TUPPER'S Ballads and Poems.

XIX. NELSON.

"GIFTED by nature with undaunted courage, indomitable resolution, and undecaying energy, Nelson was also possessed of the eagle glance, the quick determination, and coolness in danger, which constitute the rarest qualities of a consummate commander. Generous, openhearted, and enthusiastic, the whole energies of his soul were concentrated in the love of his country; like the youth in Tacitus, he loved danger itself, not the rewards of courage; he was incessantly consumed by that passion for great achievements, that sacred fire which is the invariable characteristic of heroic minds.
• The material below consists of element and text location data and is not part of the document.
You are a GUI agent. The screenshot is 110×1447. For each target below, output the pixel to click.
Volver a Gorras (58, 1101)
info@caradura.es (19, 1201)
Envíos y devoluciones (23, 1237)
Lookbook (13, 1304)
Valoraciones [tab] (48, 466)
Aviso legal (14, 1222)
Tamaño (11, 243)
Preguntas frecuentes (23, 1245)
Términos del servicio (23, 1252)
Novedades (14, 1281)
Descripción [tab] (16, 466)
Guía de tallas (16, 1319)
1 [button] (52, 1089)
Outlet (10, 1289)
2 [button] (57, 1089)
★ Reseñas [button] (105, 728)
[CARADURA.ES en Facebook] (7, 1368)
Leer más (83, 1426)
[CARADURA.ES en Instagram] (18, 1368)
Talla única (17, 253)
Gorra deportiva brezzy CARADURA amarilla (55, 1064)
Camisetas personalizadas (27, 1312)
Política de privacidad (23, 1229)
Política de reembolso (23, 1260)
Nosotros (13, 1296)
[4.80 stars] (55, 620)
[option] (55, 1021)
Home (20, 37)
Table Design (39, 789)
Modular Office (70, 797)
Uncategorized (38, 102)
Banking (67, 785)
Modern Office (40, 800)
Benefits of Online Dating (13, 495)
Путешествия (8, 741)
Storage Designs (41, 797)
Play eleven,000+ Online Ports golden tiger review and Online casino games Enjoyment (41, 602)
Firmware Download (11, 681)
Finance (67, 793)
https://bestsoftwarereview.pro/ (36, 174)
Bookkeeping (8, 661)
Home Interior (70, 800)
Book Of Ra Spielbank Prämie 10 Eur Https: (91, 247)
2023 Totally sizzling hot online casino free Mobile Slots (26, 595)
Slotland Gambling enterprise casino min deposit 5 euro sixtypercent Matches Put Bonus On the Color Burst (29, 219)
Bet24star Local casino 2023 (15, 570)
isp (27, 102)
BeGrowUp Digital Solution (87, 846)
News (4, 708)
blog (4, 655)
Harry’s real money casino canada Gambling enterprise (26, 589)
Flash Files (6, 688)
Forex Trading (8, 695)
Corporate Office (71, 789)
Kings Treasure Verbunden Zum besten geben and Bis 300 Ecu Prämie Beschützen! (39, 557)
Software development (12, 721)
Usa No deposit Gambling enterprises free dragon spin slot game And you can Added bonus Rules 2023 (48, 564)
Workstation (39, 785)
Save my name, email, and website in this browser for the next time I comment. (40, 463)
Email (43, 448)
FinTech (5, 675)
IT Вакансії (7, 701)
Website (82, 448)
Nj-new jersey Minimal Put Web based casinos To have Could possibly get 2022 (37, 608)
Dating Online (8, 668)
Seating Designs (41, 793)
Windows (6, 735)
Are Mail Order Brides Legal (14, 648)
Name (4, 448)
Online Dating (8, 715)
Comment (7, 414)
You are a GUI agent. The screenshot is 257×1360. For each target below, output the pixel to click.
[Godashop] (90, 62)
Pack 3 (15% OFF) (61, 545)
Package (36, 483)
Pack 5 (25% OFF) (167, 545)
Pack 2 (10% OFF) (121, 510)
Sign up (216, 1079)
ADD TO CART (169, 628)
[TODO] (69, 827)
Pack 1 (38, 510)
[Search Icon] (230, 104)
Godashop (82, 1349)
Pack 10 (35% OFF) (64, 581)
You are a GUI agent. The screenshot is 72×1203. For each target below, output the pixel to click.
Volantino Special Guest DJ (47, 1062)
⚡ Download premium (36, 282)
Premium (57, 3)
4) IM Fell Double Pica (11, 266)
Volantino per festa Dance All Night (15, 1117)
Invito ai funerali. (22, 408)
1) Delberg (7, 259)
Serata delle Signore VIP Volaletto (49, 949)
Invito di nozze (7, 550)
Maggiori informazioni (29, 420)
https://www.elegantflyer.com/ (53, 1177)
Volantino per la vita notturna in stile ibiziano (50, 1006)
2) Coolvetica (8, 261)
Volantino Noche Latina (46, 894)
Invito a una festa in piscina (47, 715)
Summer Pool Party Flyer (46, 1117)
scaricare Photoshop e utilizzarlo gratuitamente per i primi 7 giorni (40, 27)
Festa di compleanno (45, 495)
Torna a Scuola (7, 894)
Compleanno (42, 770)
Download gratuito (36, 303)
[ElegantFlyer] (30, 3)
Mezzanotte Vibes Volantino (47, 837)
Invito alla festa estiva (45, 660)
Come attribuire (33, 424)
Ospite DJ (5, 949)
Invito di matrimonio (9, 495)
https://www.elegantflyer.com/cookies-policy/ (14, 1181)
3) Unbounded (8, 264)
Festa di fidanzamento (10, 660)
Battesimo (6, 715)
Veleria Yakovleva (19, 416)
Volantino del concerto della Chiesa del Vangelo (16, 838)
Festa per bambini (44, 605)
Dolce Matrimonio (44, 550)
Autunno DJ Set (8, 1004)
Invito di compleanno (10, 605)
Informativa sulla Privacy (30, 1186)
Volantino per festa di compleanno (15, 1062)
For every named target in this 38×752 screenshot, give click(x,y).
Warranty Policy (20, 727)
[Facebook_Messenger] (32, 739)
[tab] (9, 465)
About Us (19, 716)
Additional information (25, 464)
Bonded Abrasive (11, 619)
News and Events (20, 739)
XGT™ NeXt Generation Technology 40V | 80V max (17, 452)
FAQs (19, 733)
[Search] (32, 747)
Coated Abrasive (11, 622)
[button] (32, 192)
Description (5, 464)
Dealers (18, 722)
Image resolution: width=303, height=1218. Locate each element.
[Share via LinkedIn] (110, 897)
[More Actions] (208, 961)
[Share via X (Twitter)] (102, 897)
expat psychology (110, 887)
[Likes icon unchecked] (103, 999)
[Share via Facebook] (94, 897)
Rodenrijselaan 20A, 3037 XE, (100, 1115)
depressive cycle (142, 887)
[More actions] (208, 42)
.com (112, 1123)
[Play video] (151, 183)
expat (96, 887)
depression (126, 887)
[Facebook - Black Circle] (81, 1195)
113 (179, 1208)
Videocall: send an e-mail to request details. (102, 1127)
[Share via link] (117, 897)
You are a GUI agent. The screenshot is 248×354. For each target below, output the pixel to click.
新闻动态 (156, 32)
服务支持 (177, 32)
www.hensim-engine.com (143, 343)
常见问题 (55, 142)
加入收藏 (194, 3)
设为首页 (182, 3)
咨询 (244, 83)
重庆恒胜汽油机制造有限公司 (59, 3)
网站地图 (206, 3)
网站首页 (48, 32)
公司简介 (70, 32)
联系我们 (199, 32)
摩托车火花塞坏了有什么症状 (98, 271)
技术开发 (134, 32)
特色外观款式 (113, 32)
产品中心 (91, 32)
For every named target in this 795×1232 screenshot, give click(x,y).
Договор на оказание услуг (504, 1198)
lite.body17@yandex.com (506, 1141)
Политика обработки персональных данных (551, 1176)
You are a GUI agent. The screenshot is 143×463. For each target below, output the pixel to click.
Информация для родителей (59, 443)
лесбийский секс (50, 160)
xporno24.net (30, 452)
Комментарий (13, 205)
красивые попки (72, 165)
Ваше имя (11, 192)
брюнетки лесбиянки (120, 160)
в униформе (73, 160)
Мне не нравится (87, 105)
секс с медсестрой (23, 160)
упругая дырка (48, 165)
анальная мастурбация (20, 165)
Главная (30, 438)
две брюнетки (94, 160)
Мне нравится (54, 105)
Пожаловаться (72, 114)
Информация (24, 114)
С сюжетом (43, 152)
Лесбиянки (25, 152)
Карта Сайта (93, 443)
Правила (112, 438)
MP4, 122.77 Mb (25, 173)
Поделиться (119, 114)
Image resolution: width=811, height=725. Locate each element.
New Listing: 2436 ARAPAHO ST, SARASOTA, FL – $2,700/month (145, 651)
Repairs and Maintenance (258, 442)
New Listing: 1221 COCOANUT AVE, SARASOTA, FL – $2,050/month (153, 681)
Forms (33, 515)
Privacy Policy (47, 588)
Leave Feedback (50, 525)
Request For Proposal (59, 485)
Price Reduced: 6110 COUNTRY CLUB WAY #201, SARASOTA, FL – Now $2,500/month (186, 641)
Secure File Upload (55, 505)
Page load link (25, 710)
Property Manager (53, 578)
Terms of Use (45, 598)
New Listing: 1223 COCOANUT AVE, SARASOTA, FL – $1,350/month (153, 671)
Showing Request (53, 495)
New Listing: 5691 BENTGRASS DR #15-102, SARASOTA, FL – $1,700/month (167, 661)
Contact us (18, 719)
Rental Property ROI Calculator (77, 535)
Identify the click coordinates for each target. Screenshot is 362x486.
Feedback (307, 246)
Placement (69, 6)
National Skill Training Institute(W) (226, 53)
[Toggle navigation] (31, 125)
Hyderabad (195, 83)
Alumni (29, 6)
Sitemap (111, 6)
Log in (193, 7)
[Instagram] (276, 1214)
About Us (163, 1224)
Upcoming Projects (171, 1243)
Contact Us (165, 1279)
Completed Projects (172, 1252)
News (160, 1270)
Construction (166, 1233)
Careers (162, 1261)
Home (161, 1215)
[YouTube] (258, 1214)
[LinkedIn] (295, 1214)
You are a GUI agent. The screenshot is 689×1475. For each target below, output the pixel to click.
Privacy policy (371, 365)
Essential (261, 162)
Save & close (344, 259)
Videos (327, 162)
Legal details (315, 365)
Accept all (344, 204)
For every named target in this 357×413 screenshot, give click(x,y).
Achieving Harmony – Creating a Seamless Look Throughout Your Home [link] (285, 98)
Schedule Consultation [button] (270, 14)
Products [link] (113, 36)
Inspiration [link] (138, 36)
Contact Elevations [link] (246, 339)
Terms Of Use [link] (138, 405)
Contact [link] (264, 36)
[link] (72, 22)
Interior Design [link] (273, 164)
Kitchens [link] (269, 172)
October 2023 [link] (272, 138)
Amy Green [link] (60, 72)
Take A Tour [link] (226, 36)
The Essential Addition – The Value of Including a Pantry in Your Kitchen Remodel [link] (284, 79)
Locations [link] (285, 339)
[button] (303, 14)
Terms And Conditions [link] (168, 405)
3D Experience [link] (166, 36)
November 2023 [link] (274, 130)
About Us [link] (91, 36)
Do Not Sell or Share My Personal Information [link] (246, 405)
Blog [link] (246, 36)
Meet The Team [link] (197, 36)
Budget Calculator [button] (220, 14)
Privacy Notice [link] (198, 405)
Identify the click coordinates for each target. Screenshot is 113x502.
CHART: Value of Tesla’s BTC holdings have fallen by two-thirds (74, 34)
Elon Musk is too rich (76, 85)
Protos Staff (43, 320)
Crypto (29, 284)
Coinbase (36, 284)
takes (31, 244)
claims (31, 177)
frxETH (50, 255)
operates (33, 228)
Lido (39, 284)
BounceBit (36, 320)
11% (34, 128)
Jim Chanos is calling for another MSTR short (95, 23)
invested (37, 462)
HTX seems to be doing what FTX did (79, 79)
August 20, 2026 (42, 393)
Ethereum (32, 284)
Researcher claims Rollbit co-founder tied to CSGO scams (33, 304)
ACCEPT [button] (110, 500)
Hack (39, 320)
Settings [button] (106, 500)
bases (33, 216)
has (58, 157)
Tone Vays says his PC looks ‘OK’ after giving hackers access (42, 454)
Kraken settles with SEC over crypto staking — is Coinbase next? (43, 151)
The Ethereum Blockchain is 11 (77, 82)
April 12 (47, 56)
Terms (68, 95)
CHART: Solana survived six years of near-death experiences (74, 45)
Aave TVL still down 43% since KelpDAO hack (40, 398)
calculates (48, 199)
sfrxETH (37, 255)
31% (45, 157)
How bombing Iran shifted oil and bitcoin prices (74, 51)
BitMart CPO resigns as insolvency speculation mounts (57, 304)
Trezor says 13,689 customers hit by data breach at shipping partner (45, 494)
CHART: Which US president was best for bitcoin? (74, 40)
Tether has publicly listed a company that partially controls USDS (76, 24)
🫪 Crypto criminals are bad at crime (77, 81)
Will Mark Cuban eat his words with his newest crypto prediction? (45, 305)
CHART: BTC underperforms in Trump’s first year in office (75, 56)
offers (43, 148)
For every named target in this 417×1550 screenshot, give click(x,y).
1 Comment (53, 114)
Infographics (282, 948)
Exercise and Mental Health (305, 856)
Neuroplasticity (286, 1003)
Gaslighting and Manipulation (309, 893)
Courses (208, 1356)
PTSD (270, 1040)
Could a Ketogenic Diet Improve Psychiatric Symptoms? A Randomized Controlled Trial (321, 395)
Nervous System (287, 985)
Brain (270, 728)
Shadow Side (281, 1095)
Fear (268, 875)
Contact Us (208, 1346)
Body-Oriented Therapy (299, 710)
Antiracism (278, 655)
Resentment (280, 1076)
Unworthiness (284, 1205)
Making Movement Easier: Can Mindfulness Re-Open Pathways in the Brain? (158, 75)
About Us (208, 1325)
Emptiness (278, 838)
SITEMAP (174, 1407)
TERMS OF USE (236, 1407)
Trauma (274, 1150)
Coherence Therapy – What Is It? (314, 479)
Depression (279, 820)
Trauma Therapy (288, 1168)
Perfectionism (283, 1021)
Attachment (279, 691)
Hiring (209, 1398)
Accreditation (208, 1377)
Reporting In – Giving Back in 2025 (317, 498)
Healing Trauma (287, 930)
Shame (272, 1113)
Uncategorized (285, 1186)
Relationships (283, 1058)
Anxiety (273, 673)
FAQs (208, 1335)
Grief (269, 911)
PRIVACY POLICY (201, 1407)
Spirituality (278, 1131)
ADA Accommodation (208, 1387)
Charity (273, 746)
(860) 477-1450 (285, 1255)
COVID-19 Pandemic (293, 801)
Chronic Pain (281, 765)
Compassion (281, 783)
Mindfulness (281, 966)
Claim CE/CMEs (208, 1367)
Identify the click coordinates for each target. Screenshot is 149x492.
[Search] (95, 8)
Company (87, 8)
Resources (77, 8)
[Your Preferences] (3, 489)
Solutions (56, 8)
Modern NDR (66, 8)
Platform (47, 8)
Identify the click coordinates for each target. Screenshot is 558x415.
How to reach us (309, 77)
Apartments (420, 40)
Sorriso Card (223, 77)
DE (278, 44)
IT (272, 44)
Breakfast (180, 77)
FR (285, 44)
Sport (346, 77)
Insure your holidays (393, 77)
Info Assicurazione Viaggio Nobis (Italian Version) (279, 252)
His soul was constantly striving for historic exploits; generosity and magnanimity in danger were so natural to him, that they arose unbidden on every occasion calculated to call them forth. On one occasion, during a violent storm off Minorca, Nelson's ship was disabled, and Captain Ball took his vessel in tow. Nelson thought, however, that Ball's ship would be lost if she kept her hold, and deeming his own case desperate, he seized the speaking-trumpet, and with passionate threats ordered Ball to set him loose. But Ball took his own trumpet, and in a solemn voice replied, 'I feel confident I can bring you in safe: I

therefore must not, and, by the help of Almighty God, I will not
leave you.' What he promised he performed, and on arriving in
harbour, Nelson embraced him as his deliverer, and commenced a
friendship which continued for life."-Alison's History of Europe.
WELL hast thou done thy duty, gallant son;
What truer fame can greet a mortal's ear
Than duty's task heroically done?—

So are they hailed, who better crowns have won :
Thou, to the patriot's soul so justly dear,
O let us blot thy failings with a tear,
And read alone the record of thy worth;

Man without pride, or hate, or fraud, or fear,
Who banished discord, and gave peace to earth,
Thine was the generous heart, though gentle, brave,
The will to bless, the godlike power to save:
What nobler pæan can the poet raise?

A glorious life, an honourable grave,
Trafalgar and Aboukir be thy praise!

TUPPER'S Ballads and Poems.

XX. LOOK ALOFT.

"ONE grand purpose the ocean is always promoting, and this is, that it kindles irresistably in every mind which views it, the emotion, and sentiment of sublimity, a feeling of vastness of extent and moving power, a perception of grandeur combined with the most attractive beauty, when its radiant waters are slumbering in the sunny calm; and of terrific majesty and awe, when the storm throws up its waves, and hurls their foaming masses with resistless fury, as if destruction was acting in a living form, and rustling determinedly to overwhelm us. Nothing more fully impresses man with a conviction of his personal helplessness and comparative feebleness, than the confronting him with the forces of surrounding nature; nor more compels him to feel, that power, infinitely greater than his own, is ever subsisting above and about him, to which he is completely subjected, and against which he is impotent to struggle. He may give this never-dying power what denomination he chooses; but it forces him, by the ocean tempest, by the aerial whirlwind, and by the appalling thunder, to feel the certainty of its existence, and the tremendous possibilities of its agency. If he be wise, he will recognise it as the herald and representative and proclaimer of the Deity himself, and as the sensorial proof that He exists, and reigns, and actuates, and providentially governs; for the more terrible the agitation of the winds and waves and lightning appear, and by their effects prove themselves to be, the more evidence they give to our eyesight and judgment, how speedily they would spread ruin and desolation through material nature, and over man's human world, if no superintending and controlling mind watched and limited their agency."-Turner's Sacred History of the World.